Auch dazu ein Modell: Sensoren liefern Informationen über die Auslastung der Hardwarebaugruppen.
Damit allein sind aber noch keine Rückschlüsse auf die Anwendungsprozesse zu treffen. Deshalb wird
mittels Mapping beispielsweise festgelegt, dass im Rack X an der vierten Position von unten ein
Datenbanksystem ausgeführt wird, auf dem Server darüber die zugehörige Software für
Materialwirtschaft. Damit ist die Brücke vom Messwert des Servers zur Applikation geschlagen. Das
Energie-Management lässt sich somit nach Maßgabe der geschäftlichen Prioritäten steuern. Die
CPU-Taktung, und als Konsequenz der Stromverbrauch, wird im Bedarfsfall zuerst für die Anwendungen
gedrosselt, die am wenigsten geschäftskritisch sind.

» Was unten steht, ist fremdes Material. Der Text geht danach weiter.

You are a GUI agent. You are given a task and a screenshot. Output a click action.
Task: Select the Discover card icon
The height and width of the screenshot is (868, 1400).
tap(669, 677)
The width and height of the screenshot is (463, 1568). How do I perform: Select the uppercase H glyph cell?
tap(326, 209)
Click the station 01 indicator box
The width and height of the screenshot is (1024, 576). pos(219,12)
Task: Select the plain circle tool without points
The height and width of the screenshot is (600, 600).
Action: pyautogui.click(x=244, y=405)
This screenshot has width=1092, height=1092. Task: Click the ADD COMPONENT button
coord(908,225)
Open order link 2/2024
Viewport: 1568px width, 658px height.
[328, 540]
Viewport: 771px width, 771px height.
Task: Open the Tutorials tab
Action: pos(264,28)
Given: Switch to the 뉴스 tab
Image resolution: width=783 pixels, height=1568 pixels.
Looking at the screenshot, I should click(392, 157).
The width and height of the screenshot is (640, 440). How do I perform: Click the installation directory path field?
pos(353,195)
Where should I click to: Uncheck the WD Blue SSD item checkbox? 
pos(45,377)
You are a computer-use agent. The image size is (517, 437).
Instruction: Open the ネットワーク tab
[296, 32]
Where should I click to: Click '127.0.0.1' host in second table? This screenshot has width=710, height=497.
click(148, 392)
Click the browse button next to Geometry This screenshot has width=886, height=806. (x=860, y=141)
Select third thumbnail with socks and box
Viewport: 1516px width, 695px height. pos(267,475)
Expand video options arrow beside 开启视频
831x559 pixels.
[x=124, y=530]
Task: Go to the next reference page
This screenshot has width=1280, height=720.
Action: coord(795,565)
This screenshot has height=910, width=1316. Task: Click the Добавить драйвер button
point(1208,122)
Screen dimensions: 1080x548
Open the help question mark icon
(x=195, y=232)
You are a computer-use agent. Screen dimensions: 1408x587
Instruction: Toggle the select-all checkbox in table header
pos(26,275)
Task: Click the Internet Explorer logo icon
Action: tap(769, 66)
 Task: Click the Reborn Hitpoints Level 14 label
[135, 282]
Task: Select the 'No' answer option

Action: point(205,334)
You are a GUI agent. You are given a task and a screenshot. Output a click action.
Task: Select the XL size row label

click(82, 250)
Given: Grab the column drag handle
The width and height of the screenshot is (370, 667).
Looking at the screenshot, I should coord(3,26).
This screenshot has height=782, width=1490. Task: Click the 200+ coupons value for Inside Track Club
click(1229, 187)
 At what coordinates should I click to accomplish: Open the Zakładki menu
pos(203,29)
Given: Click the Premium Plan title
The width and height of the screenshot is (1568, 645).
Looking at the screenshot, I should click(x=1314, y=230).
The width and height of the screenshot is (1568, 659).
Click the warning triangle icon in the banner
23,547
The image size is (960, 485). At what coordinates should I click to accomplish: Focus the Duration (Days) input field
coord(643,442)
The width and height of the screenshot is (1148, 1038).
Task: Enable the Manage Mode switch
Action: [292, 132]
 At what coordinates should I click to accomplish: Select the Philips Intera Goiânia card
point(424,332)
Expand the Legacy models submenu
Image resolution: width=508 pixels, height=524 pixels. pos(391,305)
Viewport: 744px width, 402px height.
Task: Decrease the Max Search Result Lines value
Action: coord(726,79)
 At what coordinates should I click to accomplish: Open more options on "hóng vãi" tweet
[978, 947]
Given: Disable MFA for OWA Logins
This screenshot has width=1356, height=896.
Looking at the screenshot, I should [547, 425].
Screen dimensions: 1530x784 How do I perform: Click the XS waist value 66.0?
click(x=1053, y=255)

Dieses Verfahren bietet noch keine ausgefeilte Laststeuerung und Energieoptimierung. Hier kommen
die Techniken der Virtualisierung ins Spiel. Bereits deren Grundfunktion erlaubt die dynamische
Aktivierung von virtuellen Maschinen (VMs). Diese VMs und somit auch Applikationen lassen sich über
die Trigger der Management-Software aktivieren oder deaktivieren (Suspend, Shutdown). Bei einem
Engpass oder fehlender Last kann somit ein Server kurzerhand heruntergefahren werden, nach dem Ende
des Engpasses wird der Server wieder aktiviert. Wird es also im RZ zu heiß oder fehlen nachts die
Benutzer, die den Server fordern, so wird er eben vorübergehend deaktiviert. Durch die Integration
der Monitoring-Funktionen der physischen und virtuellen Maschinen lassen sich VMs somit in
Abhängigkeit von den Umgebungswerten im RZ und dem Bedarf der Geschäftsprozesse starten, stoppen
und in der Leistung verändern.

Fazit

Die Rechenzentren der Zukunft werden mit den geforderten Leistungen in Einklang stehen. Da die
Leistungsprofile allerdings großen Schwankungen unterworfen sind, müssen auch die Rechenzentren mit
all ihren Einrichtungen dynamisch verwaltbar werden. Was vor Jahren mit der Virtualisierung der
Server begann, setzt sich nun über alle Baugruppen des Rechenzentrums fort: Server-Racks,
Stromversorgung, Kühlung und natürlich die Server selbst werden flexibler und orientieren sich an
der geforderten Last. Die Grundlagen dazu bietet eine geschlossene Verarbeitungskette mit Sensoren
zur Ist-Aufnahme der Situation und mit Regelung der Leistung.

Björn Paulewicz ist Product Manager HP Industry Standard Server, Frank Donat Manager Critical
Facilities Services bei HP.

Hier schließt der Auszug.